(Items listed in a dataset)

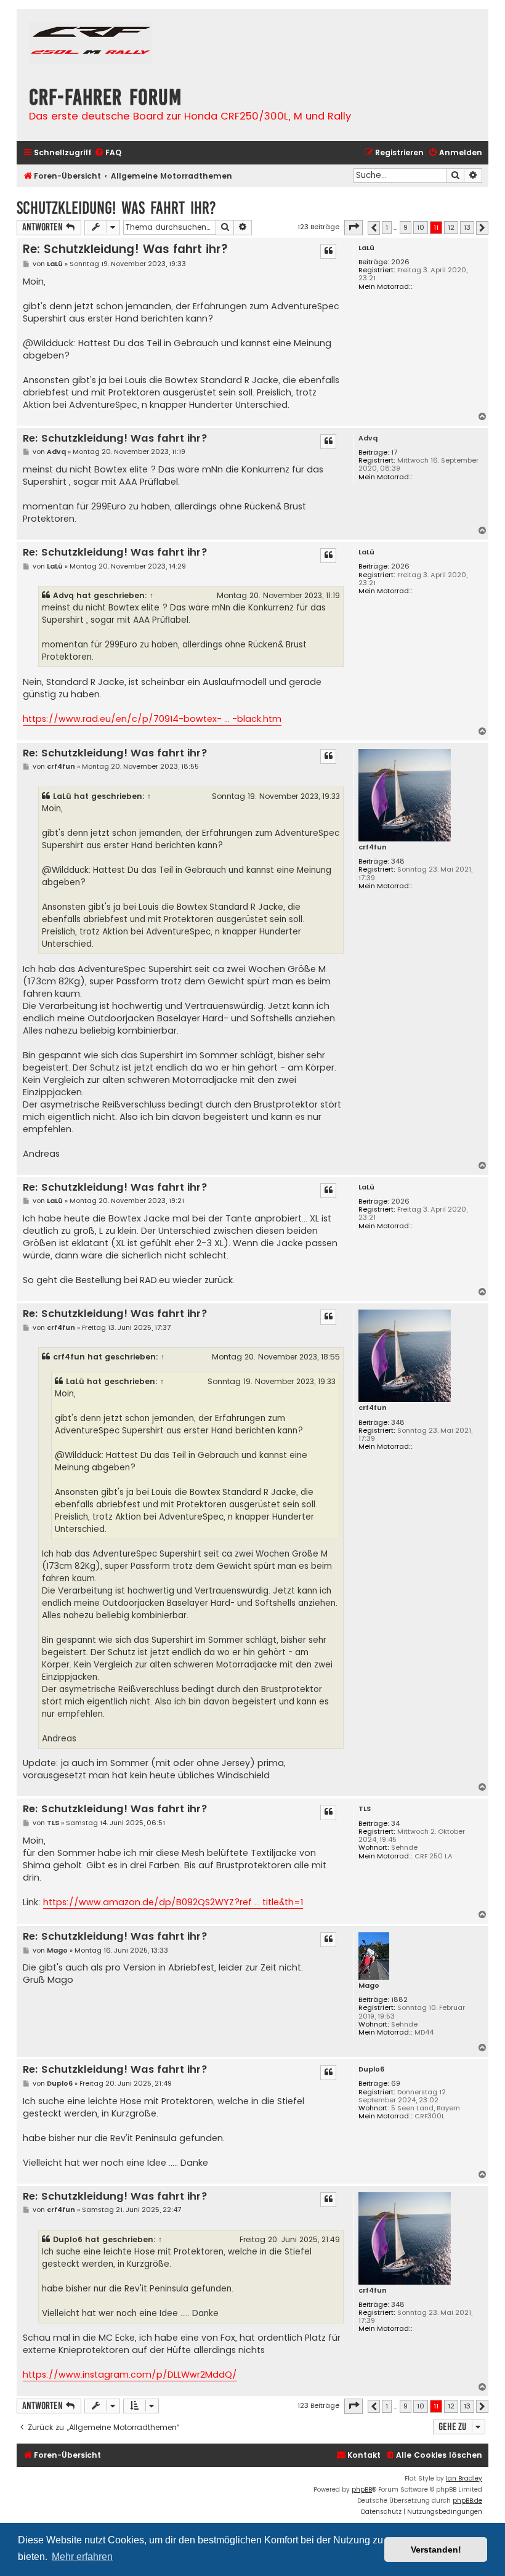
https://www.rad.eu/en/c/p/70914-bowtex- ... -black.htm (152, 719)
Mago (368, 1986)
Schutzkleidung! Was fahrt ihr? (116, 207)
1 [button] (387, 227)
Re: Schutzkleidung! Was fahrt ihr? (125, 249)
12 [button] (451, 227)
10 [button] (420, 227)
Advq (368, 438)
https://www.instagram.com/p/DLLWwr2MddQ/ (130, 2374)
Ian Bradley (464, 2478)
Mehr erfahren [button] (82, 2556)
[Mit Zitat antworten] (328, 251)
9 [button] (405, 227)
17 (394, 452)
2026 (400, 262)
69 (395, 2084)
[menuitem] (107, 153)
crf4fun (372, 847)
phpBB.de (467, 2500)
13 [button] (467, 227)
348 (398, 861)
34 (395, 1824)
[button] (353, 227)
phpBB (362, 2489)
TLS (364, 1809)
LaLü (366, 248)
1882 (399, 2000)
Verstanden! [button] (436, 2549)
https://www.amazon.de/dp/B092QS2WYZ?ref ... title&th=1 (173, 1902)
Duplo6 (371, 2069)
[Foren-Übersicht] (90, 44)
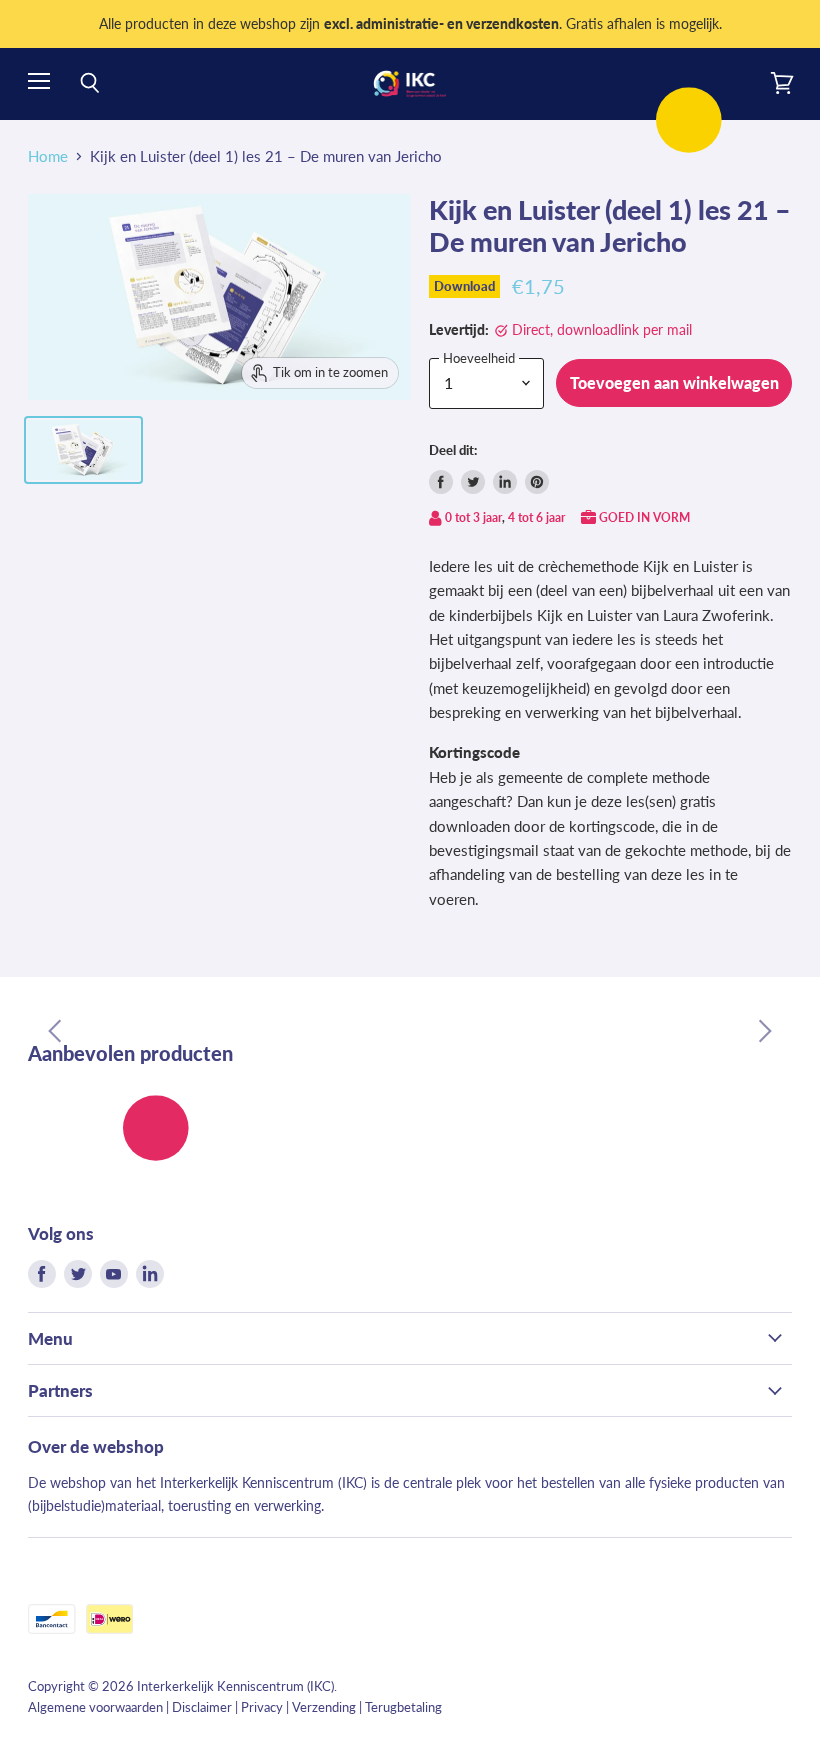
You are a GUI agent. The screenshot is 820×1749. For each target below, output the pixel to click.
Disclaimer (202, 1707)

* * *

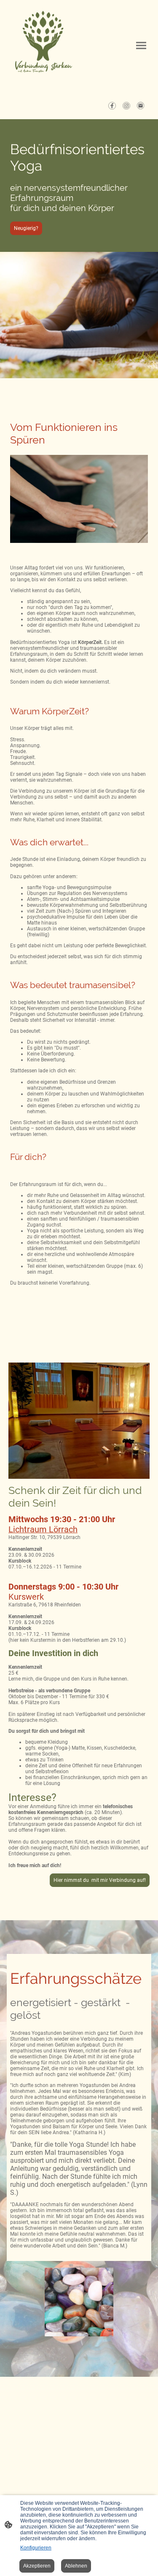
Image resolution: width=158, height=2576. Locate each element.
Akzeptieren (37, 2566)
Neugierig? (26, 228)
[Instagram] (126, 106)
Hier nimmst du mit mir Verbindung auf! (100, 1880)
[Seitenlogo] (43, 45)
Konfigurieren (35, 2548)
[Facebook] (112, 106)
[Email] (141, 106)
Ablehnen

* [Task directions] Working from the data above, repeat exactly, and only, the lines that begin at the line containing "[Foren-Übersicht] (90, 44)" and stop after the line containing "Disclaimer (202, 1707)"; pictures are not copied.

* [Solved exercise]
[Foren-Übersicht] (90, 44)
You are a GUI agent. The screenshot is 820×1749. For each target below, output the pixel to click.
Disclaimer (202, 1707)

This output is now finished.